The process of decellularisation starts with the isolation of the donor tissue followed by the removal of the cells. New healthy cells can then be added to increase biointegration and finally, the cornea is implanted into the patient (131). Decellularisation can be achieved using physical (freeze-thaw cycle, high hydrostatic pressure, electrophoresis, supercritical CO2), chemical (Triton X-100, sodium dodecyl sulphate, formic acid, ethanol) and/or biological agents (trypsin, phospholipase A2, Dispase® II). Decellularisation aims to eliminate from the cornea all major histocompatibility complexes to prevent an immune response and therefore rejection once transplanted into the recipient (131). It has been shown that ineffective decellularisation causes macrophages to change into their pro-inflammatory M1 phenotype in vivo and in vitro (134). Moreover, decellularisation may expose new antigenic sites due to the deformation of the collagen fibrils, which may lead to graft rejection (135). In addition, the process of decellularisation often significantly reduces proteoglycan content. This reduction in proteoglycan content reduces the water holding capacity of these constructs and compromises bioactivity.

Porcine corneas are commonly used for decellularisation studies as they are easily procured and have anatomical similarities with the human cornea. In the case of porcine cells, decellularisation is necessary to eliminate the epitopes Galactose-alpha-1,3-galactose (α-Gal) and N-glycolylneuraminic acid (Neu5Gc) which are extremely immunogenic to human hosts (136). Suboptimal decellularisation procedures leading to immunogenic reactions are likely the source of inflammation, neovascularization and rejection observed in the first clinical reports of acellular porcine corneas implantation (137).

To address potential issues of xenogeneic transplantation, a potential alternative is to first generate “humanised” pigs. To develop “humanised pigs” one must remove multiple xenoreactive cell surface molecules and porcine endogenous retroviruses (PERV). The revolutionary CRISPR-Cas9 gene-editing technique has been introduced to obtain pigs with GGTA1, CMAH and β4GalNT2 gene knockouts involved in immunogenic surface glycans (138). PERVS were also inactivated using the same technique (139), possibly making the corneas of transgenic pigs a non-immunogenic alternative. However, the process is very costly compared to using decellularised corneas from “normal” pigs.

Following decellularisation, these matrices may be populated with human cells to generate a viable corneal transplant. There are three parameters used to establish that decellularisation has taken place: staining to verify the absence of intact cell nuclei, quantification of double-stranded DNA (dsDNA), and determination of the maximum length of DNA remnants using agarose gel electrophoresis. The difficulty in choosing the optimal decellularisation technique lies in the fact that researchers have obtained different results using similar techniques. Also increasing decellularisation efficiency is associated with increased damage to the ECM (131).

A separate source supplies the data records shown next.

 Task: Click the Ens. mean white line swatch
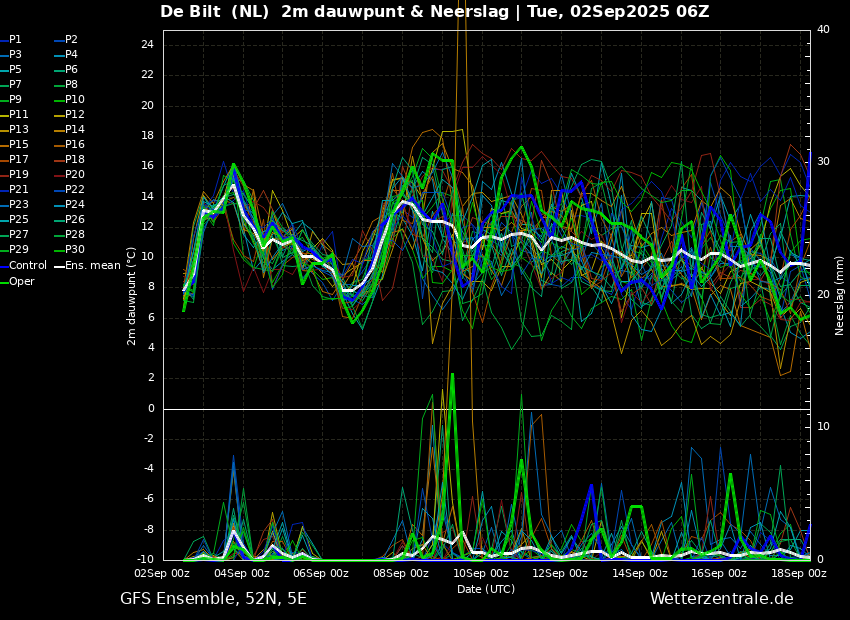pos(59,267)
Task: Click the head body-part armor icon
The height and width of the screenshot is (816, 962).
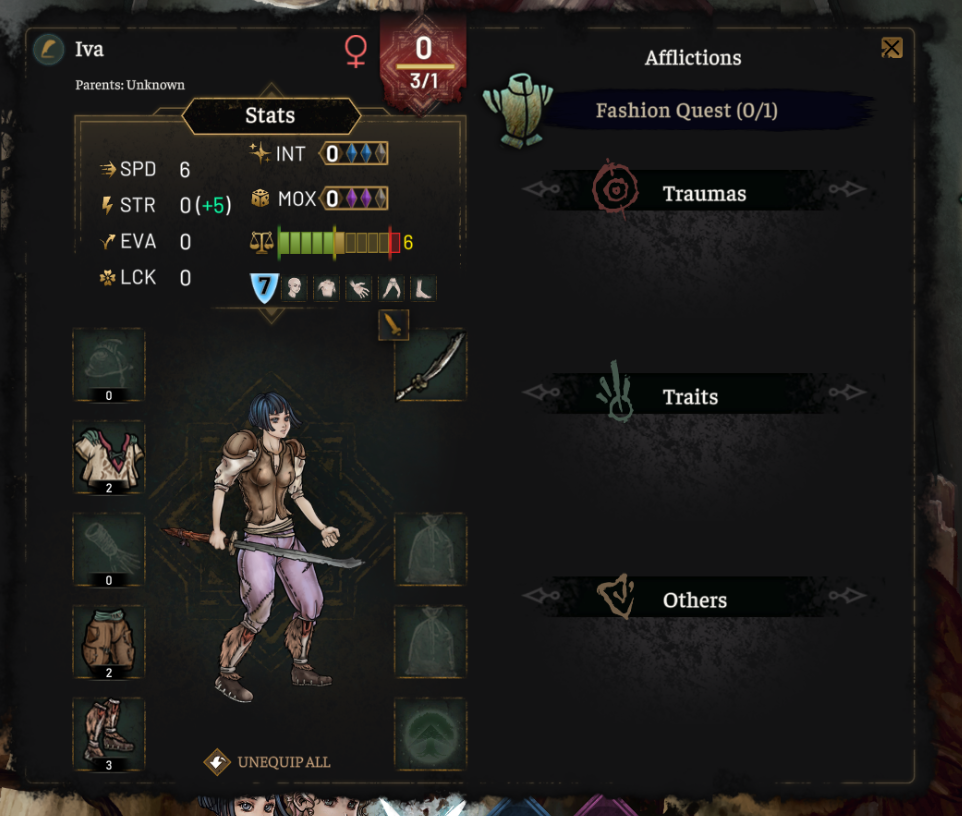Action: tap(294, 287)
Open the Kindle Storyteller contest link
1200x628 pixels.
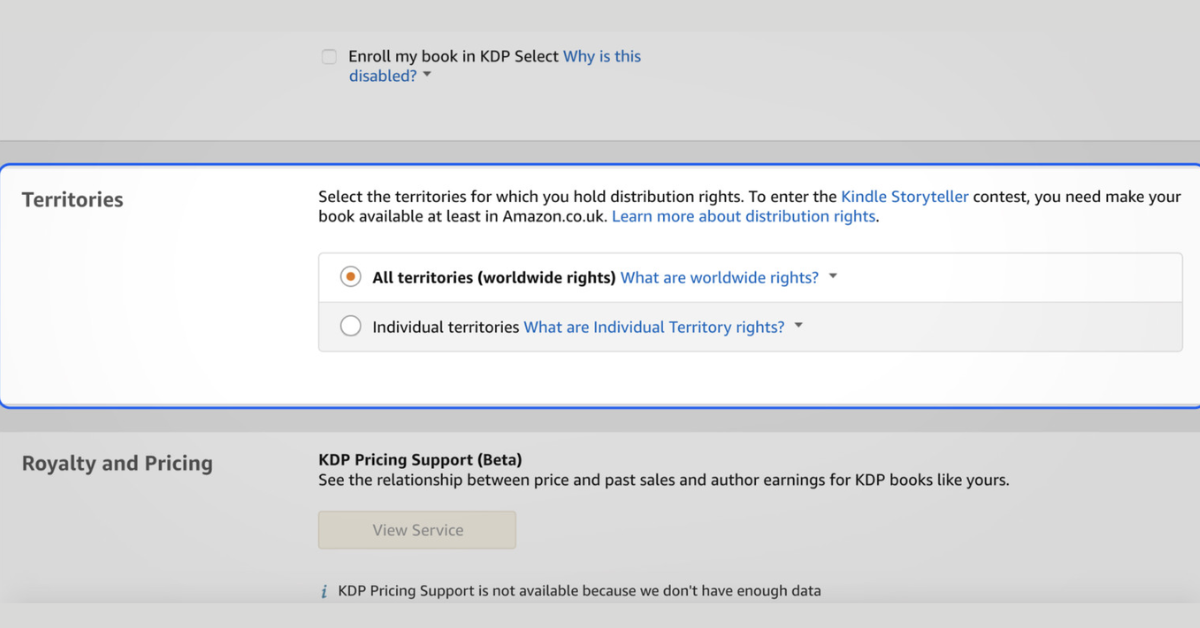pos(904,197)
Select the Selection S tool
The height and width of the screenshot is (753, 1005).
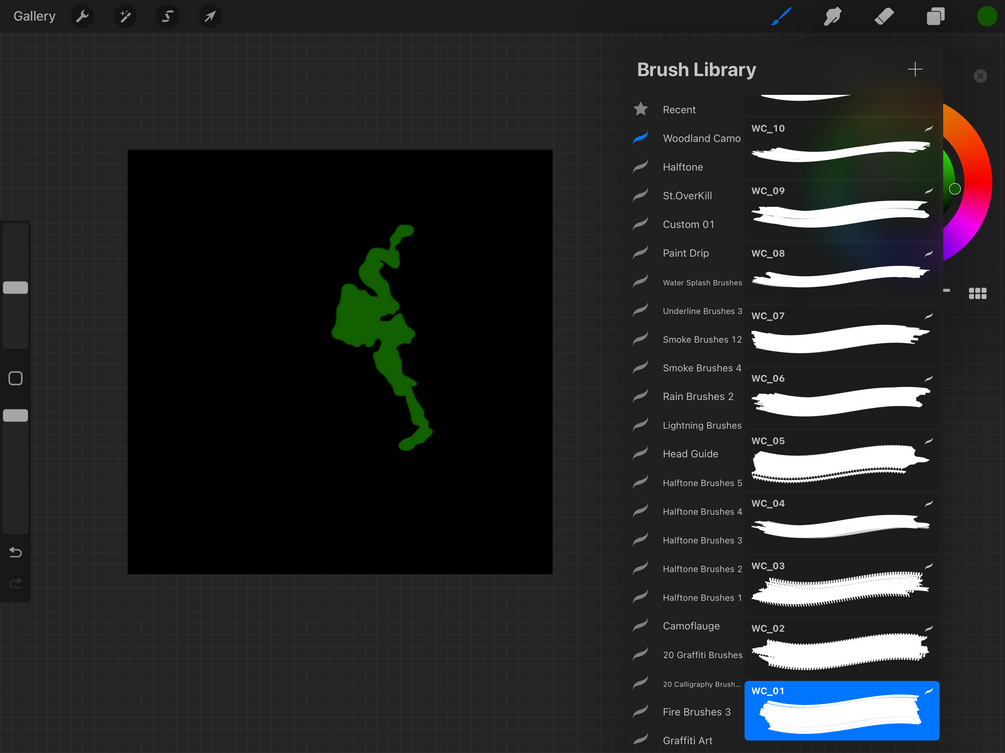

Recellularisation of the cornea can be achieved using cells from many different origins, all of which are associated with certain advantages and disadvantages. As the cornea is avascular, allogenic cells can be used with a decreased risk of rejection, provided the implanted tissue remains sequestered from the host immune system. Recellularisation of the three different cell types- epithelium, stroma and endothelium- has been carried out using different approaches.

Recellularisation of the stroma is possible using autologous stromal cells by obtaining a biopsy from the uncompromised eye. If both eyes are compromised, adipose-derived MSCs can be activated to produce keratocytes (140). Induced pluripotent stem cells (iPSCs) cultured on cadaveric human corneas have produced cells with a similar phenotype to keratocytes (140).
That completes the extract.